-- 求められる作業 1 --
下にある仮想通貨に関する文章のうち、「出川哲郎のCMでおなじみの」で始まる段落を、主な事実を残して短く書き直すこと。
-- 求められる作業 2 --
下にある仮想通貨に関する文章の続きを、最後の文の後から書き示すこと。

───── 抜粋テキスト ─────

出川哲郎のCMでおなじみの仮想通貨取引所コインチェックにおいて、顧客から預かっていた580億円相当の仮想通貨NEMが流出した事件で、真っ先に思い浮かべたのは、先日、朝日新聞に載っていた下記の岩井克人氏のインタビュー記事です。すべては、この記事に尽きるように思います。

朝日新聞デジタル
(インタビュー)デジタル通貨の行方 経済学者・岩井克人さん

そもそも「通貨」という呼び方が間違っていると言った人がいましたが、仮想通貨(デジタル通貨)は、あくまで貨幣という幻想、貨幣になるであろうという幻想で成り立っているものにすぎないのです。

しかし、岩井氏は、投機の対象になった仮想通貨は、貨幣になるためには「過剰な価値」を持ちすぎたと言います。

───── 与えられた情報 ─────

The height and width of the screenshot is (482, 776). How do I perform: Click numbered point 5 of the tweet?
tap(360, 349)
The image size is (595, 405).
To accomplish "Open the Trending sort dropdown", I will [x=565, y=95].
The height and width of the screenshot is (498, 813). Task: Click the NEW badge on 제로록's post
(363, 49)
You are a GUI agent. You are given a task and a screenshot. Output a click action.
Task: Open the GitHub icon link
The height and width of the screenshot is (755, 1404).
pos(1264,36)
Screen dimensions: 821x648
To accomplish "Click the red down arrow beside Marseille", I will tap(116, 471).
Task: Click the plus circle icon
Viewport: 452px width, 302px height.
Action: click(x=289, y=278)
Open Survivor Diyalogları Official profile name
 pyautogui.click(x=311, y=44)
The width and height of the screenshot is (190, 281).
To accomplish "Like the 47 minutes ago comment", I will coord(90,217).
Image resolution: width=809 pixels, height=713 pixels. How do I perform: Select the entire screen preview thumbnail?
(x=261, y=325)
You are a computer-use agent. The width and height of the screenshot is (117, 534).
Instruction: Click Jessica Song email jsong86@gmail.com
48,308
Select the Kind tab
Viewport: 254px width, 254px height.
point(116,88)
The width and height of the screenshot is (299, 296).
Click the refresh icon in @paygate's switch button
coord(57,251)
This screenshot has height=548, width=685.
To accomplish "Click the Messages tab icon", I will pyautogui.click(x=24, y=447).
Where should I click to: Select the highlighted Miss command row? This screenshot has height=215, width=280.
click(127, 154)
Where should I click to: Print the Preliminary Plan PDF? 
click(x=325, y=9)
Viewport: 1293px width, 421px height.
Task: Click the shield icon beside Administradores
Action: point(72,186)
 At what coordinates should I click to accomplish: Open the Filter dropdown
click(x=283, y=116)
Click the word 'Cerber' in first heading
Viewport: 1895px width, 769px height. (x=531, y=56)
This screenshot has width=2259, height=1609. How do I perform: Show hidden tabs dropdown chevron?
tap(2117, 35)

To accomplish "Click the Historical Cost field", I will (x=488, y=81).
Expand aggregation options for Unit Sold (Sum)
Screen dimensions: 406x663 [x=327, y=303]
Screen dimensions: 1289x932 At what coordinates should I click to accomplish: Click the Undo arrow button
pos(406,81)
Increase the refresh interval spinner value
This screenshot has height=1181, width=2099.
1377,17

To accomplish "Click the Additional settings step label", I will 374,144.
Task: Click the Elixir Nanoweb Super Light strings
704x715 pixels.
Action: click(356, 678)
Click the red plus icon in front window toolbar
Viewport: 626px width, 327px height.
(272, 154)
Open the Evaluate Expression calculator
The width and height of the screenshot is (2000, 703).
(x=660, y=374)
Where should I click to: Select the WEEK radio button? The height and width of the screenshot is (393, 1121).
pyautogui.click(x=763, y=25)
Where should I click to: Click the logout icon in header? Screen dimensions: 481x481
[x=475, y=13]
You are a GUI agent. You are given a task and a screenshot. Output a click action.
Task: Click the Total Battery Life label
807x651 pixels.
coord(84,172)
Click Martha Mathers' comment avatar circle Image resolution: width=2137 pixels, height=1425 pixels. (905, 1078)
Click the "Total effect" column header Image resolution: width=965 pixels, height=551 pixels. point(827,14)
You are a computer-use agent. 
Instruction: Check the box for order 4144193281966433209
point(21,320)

─────

-- 想定される解答 1 --
コインチェックで顧客から預かっていた580億円相当の仮想通貨NEMが流出した事件を受け、筆者がまず思い浮かべたのは、先日朝日新聞に載った岩井克人氏のインタビュー記事であり、すべてはこの記事に尽きると考えている。

-- 想定される解答 2 --
 「(略)あるモノが貨幣として使われるのは、それ自体にモノとしての価値があるからではありません。だれもが『他人も貨幣として受け取ってくれる』と予想するからだれもが受け取る、という予想の自己循環論法によるものです。実際、もしモノとしての価値が貨幣としての価値を上回れば、それをモノとして使うために手放そうとしませんから、貨幣としては流通しなくなります」


貨幣は、価値が安定していることが大前提なのです。それが「だれもが『他人も貨幣として受け取ってくれる』」という安心(信用)につながるのです。

――一方、使える店やサービスは増えており、日本も資金決済法を改正して通貨に準ずる扱いにしました。この動きのギャップは、どう考えればよいですか。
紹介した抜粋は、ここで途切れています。